Saloma – beautiful daughter of Herod II who danced at the birthday celebration of her stepfather Herod Antipas and demanded the head of John the Baptist and got it!!

(I don’t know, but if Mitchell and Martha were trying to imbue their daughter with some kind of biblical virtue, these two names, Zibiah and Saloma, seem to cancel each other out.)

Jerusha – wife of King Uzziah of Judah and mother of Jotham; the name itself comes from the Hebrew meaning “possession” or “inheritance”

Josiah – the 16th king of Judah considered righteous and credited by scholars for religious reforms and for compiling Hebrew scriptures; he is also one of the kings mentioned in the patrilineage of Jesus according to the Book of Matthew

Amaziah – another king of Judah who was considered a just king but not whole-heartedly since he did not remove local shrines and failed to centralize worship

Some births in the Davis Bible

I wonder what happened that most of the other children received more mundane names like Walter, Ida, and Minnie. Surely it isn’t that Mitchell and Martha gave up on the Bible or lost their faith as these and the other ordinary names are sandwiched between the lofty ones.

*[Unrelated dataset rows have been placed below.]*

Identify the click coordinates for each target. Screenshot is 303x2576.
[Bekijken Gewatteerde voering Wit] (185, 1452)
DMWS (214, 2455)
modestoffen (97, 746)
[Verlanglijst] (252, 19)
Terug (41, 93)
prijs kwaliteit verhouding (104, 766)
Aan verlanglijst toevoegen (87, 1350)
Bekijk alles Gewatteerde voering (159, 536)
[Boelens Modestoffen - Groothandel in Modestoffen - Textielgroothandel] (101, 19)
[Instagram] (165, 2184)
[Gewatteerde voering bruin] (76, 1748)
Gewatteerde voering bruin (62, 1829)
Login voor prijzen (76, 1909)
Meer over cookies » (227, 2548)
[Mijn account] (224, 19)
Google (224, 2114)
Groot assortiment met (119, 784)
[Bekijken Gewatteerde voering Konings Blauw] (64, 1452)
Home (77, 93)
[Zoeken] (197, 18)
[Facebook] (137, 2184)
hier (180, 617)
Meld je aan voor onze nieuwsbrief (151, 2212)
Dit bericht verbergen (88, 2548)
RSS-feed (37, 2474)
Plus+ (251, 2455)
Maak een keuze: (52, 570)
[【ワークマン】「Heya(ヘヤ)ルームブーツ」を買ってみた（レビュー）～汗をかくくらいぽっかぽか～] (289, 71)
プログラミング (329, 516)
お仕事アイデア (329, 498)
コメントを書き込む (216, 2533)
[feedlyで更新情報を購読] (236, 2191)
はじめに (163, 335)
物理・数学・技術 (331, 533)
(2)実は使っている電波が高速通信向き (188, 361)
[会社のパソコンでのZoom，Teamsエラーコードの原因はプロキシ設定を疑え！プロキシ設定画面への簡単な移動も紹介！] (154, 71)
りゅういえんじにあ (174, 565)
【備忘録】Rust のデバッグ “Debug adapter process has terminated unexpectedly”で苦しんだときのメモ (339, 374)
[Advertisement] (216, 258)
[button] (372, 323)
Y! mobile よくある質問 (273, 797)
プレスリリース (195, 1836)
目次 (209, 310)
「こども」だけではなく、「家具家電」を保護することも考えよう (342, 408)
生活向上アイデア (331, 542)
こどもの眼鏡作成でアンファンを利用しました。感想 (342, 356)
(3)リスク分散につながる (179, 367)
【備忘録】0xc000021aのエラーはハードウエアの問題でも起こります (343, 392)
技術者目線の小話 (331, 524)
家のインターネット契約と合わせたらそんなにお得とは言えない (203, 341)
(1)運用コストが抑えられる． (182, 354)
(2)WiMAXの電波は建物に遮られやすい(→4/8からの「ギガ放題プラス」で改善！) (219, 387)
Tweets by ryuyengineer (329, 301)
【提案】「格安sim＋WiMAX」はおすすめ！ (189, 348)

More births in the Davis Bible

Perhaps the names of noble figures were meant to inspire their children to greatness. Whatever the reason, these biblical names suggest Mitchell and Martha were at least somewhat devout Christians who were well-versed in their Bible. After all, they did not slip up and name any of them Jezebel or Abimelech.

Zip, Zoom or Zigzag over to Sepia Saturday for more “Z” stories from some zealous zanies.


© 2021, Wendy Mathias. All rights reserved.


  1. This is so interesting! It's so neat that your middle name is Zoe.

  2. I have also enjoyed seeing some Biblical names in my favorite was Micajah Rogers...son of Elisha. There were some Puritans in the tree also, who used a lot of Biblical names.

  3. That's a lot of Z's! My daughter went to elementary school with a girl named Jerusha.

  4. I have always loved your name! How Mitchell and Martha remembered those names was probably a miracle.

  5. I knew immediately that the names came from the Bible. They must have been interesting characters, no doubt.

  6. Fascinating array of names. My mother's family was german and I also have a very unusual lot of names among my ancestors. I am so grateful that my mother did not choose to follow family traditions.

  7. Top marks for such an fascinating Z story. Yes, Zoe, here is a popular name these days, but I felt for you at school. I can imagine the taunts of derision. But as for the other unusual Christian names in the family, they were nearly all new to me. How wonderful to have the family bible as documentary proof.

  8. I love the name "Zoe"! I have a niece whose 5 children are named after Bible figures - but not the very different ones your great-grandparents used. The more ordinary ones such as Matthew and Ruth for example. People choose names for their children for a variety of reasons. With the exception of one name, my 3 kiddos bear first and middle names chosen from foregoing family names.

  9. It does make you wonder how Ida, Walter, and Minnie got mixed in with the unusual Biblical names. If they were clustered together at one end or other of the list, it would almost make more sense.

  10. I think Zoe is a fine name and Z makes a terrific middle initial. Would you have preferred Y or X? I suspect Old Testament names used to be a way of teaching a child how important it was to learn how to spell.

  11. Wow, what a list of names. And I thought my third great grandfather Zebulon's name was unique! I wonder if there was jealousy both ways between children with mundane names (who wanted a more unique one) and those with unique names (who longed for something more mundane). My mom used to always get our names (me and four siblings) mixed up when calling us to dinner...What must that have been like at Mitchell and Martha's house?